I have made many phone calls and sent a lot of emails during my exploration of Canadian outsider art. One call always leads to another link in the information chain. I was talking with a gallery owner in Victoria, BC, who curated a Scottie Wilson exhibit in Canada many years ago. When I asked her where all the Canadian outsider artists were, she suggested that I speak with Susan Whitney in Regina, Saskatchewan, as she could tell me about the artist, Jahan Maka (1900 – 1987). It turns out that Susan Whitney knew Maka and represented him in her gallery for many years.
I was startled when I first saw images of Maka’s work. They are among the best outsider art pieces that I have admired at international exhibits. The titles are charming, like “Four Rich Farmers and two young girls dancing at the crossroads and the people living in between”. Some are familiar as naïve art pieces, with drawings of zoo animals in the centre of the canvas. Others painted on black backgrounds are magnificent, as in the example shown here. (The photo images are poor, but I was not able to find better ones given the near obscurity of Maka’s life’s work.) The surreal and textured images of people, animals, and buildings cover every inch of the canvas; they are right-side-up, sideways, upside down. All make you catch your breath and get close to study them.

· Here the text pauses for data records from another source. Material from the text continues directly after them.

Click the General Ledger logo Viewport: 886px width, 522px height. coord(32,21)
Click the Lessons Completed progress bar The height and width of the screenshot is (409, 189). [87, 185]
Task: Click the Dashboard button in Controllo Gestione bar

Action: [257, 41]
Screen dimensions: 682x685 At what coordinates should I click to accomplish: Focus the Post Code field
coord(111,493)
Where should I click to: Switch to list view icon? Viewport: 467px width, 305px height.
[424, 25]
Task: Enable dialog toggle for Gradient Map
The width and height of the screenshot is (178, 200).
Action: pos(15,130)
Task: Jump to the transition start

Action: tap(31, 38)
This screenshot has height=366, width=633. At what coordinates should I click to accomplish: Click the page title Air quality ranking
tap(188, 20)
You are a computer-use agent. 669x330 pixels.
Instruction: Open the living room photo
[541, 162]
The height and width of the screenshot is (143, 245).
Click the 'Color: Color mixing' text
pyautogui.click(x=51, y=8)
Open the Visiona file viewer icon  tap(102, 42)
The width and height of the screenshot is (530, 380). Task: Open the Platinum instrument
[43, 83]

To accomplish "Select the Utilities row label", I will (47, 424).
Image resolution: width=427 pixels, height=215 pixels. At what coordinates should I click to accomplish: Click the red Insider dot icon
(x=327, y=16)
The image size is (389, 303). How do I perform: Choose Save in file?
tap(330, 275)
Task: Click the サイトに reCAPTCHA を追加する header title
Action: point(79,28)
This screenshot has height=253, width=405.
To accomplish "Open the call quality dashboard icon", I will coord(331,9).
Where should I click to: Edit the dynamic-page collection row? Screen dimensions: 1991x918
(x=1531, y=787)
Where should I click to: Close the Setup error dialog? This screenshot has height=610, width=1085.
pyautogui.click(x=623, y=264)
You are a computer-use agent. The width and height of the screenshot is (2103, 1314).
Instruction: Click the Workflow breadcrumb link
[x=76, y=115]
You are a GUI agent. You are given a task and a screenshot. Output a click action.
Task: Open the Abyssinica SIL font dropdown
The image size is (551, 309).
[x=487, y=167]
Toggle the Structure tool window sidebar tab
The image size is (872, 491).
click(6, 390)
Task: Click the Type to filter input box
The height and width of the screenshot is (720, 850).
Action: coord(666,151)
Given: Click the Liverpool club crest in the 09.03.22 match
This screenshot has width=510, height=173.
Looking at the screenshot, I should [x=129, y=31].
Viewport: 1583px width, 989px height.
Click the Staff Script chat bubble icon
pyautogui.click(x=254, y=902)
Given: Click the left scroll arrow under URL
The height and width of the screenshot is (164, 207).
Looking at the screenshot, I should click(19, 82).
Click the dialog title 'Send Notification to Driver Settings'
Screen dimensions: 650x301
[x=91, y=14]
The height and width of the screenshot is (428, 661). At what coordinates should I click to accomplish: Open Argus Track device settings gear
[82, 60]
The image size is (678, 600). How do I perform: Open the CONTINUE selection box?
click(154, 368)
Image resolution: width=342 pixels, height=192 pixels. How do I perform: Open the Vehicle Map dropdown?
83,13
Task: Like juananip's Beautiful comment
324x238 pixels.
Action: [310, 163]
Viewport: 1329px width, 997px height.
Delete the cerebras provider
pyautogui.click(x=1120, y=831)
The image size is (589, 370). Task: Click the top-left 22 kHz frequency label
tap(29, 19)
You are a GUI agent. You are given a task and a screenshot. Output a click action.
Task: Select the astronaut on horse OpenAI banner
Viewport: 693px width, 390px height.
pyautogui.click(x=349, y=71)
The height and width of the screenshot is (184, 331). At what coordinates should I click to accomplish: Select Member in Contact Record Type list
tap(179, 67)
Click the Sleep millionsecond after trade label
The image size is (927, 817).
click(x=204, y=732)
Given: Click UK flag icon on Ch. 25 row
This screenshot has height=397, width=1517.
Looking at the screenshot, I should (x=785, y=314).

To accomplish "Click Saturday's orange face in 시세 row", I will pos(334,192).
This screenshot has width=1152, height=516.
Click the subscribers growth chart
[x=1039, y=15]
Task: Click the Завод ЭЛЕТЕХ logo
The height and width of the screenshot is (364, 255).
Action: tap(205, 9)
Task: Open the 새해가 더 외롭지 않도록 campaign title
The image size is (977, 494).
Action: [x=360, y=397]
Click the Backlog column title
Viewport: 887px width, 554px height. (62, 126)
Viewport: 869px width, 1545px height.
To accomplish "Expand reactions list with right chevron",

Who was this remarkable artist? Jahan Maka was born on a farm in Lithuania in 1900. Although the facts are unclear, his family lost their farm during the First World War, and Maka left for Canada in 1927, hoping to make enough money to return and buy another farm. The Depression thwarted his plans and he worked as a labourer in the Prairie provinces. Sometime before 1937 he anglicized his name to John Thomason (or Thamason, or Thamasson), worked as a miner, and settled in Flin Flon, Manitoba.
His friends recalled him as a bit of a loner, introspective, but sociable with his close circle of friends. Perhaps the most influential person in his life was his godson and artist, Tony Allison. When Maka began painting at age 68, Allison encouraged him and supplied him with art materials whenever he visited. Without professional art supplies, Maka improvised with products like commercial enamels, airplane paint thinned with lighter fluid, appliance touch-up paint, wax crayons, and carpenter’s chalk. He rebuilt worn paint brushes with hairs from his own moustache and painted on walls or doors of his apartment when he ran out of canvas. Motifs that he wanted to recreate, like forests, were carved from wood or linoleum and stamped onto the canvas or board. The effect is gorgeous.
Art critic, Michael Hall, describes Maka as a Canadian Chagall. Why aren’t we celebrating this Canadian treasure?